The surveyor may deliberately place the quadrats to aid the description of a typical patch of woodland vegetation or a particularly unusual area. Alternatively, the quadrats may be distributed at random or as a systematic grid through the wood, so that statistically-valid analyses can be performed on the data. Other measurements such as the size and cover of the tree layer or the soil characteristics may be made at the same time as recording the ground flora. The variations in the distribution of plants can then be related to these other factors, such as the degree of shade, soil acidity, recent management, or evidence of browsing.

Quadrat recording involves more systematic and thorough recording than just listing plants seen on a walk, but a much smaller area of woodland is actually seen. Many species may not be picked up, because they happen not to be present at the spots where the quadrats have been placed. Six of us spent a good part of one spring and summer looking at how many species were found according to the number of quadrats recorded or the time spent on a walkabout through the same bit of woodland (Kirby et al. 1986). In Wytham we could easily pick up 80 species in the course of a three-hour walk; but to get that number of species recording quadrats through the same area took about twice as long. There was a similar result from the woods surveyed in Wales and Scotland. So, it depends on the objectives of your survey, as to which method is most appropriate, and if there is time, a combination of the two gives the best of both worlds.

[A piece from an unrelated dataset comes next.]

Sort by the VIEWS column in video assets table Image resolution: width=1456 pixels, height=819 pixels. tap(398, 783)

If the quadrat positions are recorded precisely enough, then it is possible to return to the same spot some years later and see exactly how things have changed. I inherited from my supervisor the results from two such sets of permanent quadrats, established in the 1970s. One is at Wytham Woods, the other at the Warburg Reserve in Bix Bottom in south Oxfordshire. The first recordings were in 1973 and there have been several re-recordings since. Two overriding lessons emerge from these efforts. The first is how difficult it can be to re-find quadrats in woodland, even if you know that the quadrat is close by and that there are buried metal markers at its corners; the second is that the woodland flora can be much more variable over time than might at first be expected (Kirby & Thomas 2000).

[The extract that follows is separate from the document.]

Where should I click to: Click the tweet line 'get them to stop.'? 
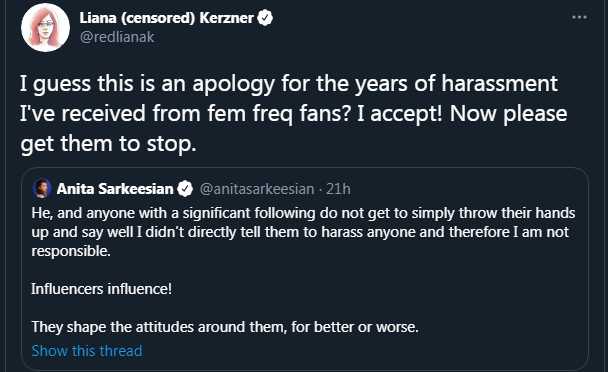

Common plants can become rare, while rare plants may go locally extinct, and new plants may colonise a wood and start to spread. In Wytham Woods, between 1974 and 1991, Bramble went from being the dominant plant over large areas, to making an almost insignificant contribution to the structure of the ground flora. By 2018 it had recovered enough to become a trip hazard again. The grass False Brome Brachypodium sylvaticum was scarce in these woods in the 1970s but is now locally dominant.

The Wytham work is only one of many local and national surveys of woodland vegetation organised during the last half of the 20th century (Peterken 1993, Kirby et al. 2005). In the late 1970s and 1980s I spent a lot of time travelling round the country looking at woods with clipboard in hand and quadrat poles on my back. Many others were similarly engaged, as conservation organisations took advantage of funding available under the then Government’s job creation programmes.

The results fed into the refinement of the woodland species list and into maps of the national distribution of species. Another major project set about looking at which species regularly grew together and how such groupings, sometimes called assemblages or communities, relate to soil conditions (chapter 5), climate differences across the country, or the effects of past management. These assemblages form what is now called the National Vegetation Classification (Rodwell 1991), described in chapters 6 and 7. However, one significant finding from the 1970s, arising from woodland surveys, was that old maps could be a useful way of identifying where rare and unusual woodland plants might be found, as discussed in the next chapter.